* Exercise instructions
Retype the records below from their first line through the line containing "Task: Click the scanner", and include nothing else.
___
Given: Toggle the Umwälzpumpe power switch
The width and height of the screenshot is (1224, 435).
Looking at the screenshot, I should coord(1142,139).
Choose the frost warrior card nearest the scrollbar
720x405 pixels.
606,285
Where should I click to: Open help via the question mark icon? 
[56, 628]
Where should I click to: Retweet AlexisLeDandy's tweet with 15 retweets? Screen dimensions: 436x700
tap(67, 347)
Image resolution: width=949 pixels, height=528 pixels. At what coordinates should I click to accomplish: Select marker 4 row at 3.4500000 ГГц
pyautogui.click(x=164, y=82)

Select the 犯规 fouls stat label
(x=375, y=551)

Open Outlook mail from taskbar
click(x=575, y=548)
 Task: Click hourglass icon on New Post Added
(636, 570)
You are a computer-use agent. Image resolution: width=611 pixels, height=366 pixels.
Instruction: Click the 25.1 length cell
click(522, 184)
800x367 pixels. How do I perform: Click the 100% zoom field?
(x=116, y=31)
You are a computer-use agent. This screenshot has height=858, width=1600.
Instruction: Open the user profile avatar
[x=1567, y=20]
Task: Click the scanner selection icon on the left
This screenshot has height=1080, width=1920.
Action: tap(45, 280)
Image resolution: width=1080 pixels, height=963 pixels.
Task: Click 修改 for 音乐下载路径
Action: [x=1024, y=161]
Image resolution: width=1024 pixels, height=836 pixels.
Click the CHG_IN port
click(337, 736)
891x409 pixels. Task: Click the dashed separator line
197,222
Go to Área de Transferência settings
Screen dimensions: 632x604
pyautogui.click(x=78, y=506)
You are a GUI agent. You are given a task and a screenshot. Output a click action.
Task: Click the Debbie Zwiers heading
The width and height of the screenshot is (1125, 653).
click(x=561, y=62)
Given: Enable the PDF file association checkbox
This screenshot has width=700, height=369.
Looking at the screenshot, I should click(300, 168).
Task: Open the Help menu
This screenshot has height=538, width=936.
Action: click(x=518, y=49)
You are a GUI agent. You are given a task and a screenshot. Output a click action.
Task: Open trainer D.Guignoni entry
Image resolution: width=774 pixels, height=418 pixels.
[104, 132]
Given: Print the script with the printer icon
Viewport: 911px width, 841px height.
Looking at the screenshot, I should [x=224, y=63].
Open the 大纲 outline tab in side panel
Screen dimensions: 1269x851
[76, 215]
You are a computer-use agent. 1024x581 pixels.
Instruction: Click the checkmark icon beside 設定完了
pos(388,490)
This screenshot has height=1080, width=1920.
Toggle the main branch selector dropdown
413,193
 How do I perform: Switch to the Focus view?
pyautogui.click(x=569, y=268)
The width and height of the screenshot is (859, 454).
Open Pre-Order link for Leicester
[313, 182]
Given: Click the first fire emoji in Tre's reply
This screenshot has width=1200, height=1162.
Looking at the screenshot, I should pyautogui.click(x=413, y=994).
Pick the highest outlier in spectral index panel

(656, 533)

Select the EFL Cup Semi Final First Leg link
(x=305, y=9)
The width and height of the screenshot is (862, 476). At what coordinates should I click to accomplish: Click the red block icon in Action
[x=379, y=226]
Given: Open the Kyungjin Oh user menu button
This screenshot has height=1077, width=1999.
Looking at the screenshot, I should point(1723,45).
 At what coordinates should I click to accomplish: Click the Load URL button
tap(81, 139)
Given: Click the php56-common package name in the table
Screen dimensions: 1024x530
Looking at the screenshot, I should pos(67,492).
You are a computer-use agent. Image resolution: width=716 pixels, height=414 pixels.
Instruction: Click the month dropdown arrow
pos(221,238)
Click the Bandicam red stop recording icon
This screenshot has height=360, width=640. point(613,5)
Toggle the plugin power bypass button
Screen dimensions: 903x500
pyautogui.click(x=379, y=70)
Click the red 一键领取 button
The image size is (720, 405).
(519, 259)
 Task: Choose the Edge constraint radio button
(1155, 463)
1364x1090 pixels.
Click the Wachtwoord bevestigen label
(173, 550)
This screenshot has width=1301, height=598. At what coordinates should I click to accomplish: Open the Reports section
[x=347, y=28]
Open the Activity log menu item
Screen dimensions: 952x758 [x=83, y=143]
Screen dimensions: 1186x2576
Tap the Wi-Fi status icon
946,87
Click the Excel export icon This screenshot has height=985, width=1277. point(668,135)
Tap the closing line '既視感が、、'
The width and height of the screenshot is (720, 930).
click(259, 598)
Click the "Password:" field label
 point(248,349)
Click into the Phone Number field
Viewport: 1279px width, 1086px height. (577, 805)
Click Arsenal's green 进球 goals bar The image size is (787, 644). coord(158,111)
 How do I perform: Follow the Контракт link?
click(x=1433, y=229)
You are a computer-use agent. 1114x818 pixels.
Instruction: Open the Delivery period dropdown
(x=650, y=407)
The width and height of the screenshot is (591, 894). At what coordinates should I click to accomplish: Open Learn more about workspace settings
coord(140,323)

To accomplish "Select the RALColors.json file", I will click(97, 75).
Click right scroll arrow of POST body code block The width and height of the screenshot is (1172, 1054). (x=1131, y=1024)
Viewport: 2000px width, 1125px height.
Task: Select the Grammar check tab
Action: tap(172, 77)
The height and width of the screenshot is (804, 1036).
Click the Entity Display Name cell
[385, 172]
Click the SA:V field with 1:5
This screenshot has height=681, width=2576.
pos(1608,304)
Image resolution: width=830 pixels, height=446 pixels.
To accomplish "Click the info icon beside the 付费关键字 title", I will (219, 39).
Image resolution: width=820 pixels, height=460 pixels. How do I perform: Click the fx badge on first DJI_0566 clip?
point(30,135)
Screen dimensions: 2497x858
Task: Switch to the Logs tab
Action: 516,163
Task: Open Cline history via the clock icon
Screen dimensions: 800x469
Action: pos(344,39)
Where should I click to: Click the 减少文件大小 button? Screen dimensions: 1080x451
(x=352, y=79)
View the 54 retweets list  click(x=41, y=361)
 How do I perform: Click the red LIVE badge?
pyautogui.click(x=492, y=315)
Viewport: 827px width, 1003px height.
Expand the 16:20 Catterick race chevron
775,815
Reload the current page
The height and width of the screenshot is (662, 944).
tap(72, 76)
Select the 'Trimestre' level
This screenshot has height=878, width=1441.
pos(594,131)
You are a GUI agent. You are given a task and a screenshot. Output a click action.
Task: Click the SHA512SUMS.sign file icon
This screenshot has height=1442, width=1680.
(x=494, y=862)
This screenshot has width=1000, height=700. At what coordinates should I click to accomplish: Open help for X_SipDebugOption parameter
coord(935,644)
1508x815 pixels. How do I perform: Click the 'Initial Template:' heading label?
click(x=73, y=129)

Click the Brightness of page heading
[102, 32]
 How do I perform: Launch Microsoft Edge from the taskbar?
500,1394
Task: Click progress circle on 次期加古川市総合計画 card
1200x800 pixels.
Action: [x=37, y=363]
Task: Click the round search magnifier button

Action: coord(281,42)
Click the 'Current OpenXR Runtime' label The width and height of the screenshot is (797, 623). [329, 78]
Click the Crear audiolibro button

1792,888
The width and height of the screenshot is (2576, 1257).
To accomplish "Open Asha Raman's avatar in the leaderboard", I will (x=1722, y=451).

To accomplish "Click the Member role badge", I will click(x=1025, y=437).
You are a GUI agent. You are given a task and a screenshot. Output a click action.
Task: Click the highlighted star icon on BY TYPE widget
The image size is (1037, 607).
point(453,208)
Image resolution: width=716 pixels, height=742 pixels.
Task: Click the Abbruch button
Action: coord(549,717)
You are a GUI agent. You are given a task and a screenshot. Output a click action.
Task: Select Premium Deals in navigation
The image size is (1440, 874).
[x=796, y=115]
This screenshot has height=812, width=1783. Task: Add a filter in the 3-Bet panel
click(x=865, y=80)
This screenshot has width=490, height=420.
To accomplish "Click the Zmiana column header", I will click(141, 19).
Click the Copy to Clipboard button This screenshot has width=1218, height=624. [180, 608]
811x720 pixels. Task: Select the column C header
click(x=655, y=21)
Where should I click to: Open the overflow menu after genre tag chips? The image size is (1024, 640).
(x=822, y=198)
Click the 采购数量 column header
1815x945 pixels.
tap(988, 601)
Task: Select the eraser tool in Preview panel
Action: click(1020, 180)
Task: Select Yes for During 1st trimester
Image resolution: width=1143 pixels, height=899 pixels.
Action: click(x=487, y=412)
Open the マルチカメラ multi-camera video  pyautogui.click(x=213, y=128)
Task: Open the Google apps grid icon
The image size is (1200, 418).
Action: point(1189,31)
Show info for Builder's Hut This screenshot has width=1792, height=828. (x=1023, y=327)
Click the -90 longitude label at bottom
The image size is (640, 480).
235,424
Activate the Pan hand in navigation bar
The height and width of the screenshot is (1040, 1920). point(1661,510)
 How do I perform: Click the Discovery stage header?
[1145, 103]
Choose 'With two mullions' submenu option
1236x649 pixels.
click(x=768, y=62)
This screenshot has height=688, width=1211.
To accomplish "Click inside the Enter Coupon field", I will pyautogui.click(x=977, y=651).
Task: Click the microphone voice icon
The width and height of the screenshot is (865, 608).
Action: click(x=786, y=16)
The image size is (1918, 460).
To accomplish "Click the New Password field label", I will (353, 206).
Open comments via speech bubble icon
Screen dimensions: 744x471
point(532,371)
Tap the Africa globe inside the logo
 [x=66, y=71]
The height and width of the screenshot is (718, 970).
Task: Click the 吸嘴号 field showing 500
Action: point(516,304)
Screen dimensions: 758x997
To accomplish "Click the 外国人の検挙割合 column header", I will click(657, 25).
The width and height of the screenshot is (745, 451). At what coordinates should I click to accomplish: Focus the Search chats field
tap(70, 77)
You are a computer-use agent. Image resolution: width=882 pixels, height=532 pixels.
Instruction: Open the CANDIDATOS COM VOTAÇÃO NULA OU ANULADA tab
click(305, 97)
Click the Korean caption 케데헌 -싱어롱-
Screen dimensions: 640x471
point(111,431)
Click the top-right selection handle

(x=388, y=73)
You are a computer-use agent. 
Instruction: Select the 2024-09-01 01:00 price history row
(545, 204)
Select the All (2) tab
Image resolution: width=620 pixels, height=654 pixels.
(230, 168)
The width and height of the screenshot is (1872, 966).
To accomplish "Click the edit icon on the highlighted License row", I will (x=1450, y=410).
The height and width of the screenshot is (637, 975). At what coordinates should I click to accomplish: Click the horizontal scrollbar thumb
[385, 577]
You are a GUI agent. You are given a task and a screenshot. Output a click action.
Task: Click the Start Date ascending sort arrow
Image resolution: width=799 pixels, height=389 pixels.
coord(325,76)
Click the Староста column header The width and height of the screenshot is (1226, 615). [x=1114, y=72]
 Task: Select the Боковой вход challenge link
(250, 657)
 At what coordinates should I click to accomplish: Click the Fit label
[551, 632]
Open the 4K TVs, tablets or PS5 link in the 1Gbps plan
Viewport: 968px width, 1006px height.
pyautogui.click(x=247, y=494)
___
* Response box
Given: Toggle the Umwälzpumpe power switch
The width and height of the screenshot is (1224, 435).
Looking at the screenshot, I should coord(1142,139).
Choose the frost warrior card nearest the scrollbar
720x405 pixels.
606,285
Where should I click to: Open help via the question mark icon? 
[56, 628]
Where should I click to: Retweet AlexisLeDandy's tweet with 15 retweets? Screen dimensions: 436x700
tap(67, 347)
Image resolution: width=949 pixels, height=528 pixels. At what coordinates should I click to accomplish: Select marker 4 row at 3.4500000 ГГц
pyautogui.click(x=164, y=82)

Select the 犯规 fouls stat label
(x=375, y=551)

Open Outlook mail from taskbar
click(x=575, y=548)
 Task: Click hourglass icon on New Post Added
(636, 570)
You are a computer-use agent. Image resolution: width=611 pixels, height=366 pixels.
Instruction: Click the 25.1 length cell
click(522, 184)
800x367 pixels. How do I perform: Click the 100% zoom field?
(x=116, y=31)
You are a computer-use agent. This screenshot has height=858, width=1600.
Instruction: Open the user profile avatar
[x=1567, y=20]
Task: Click the scanner selection icon on the left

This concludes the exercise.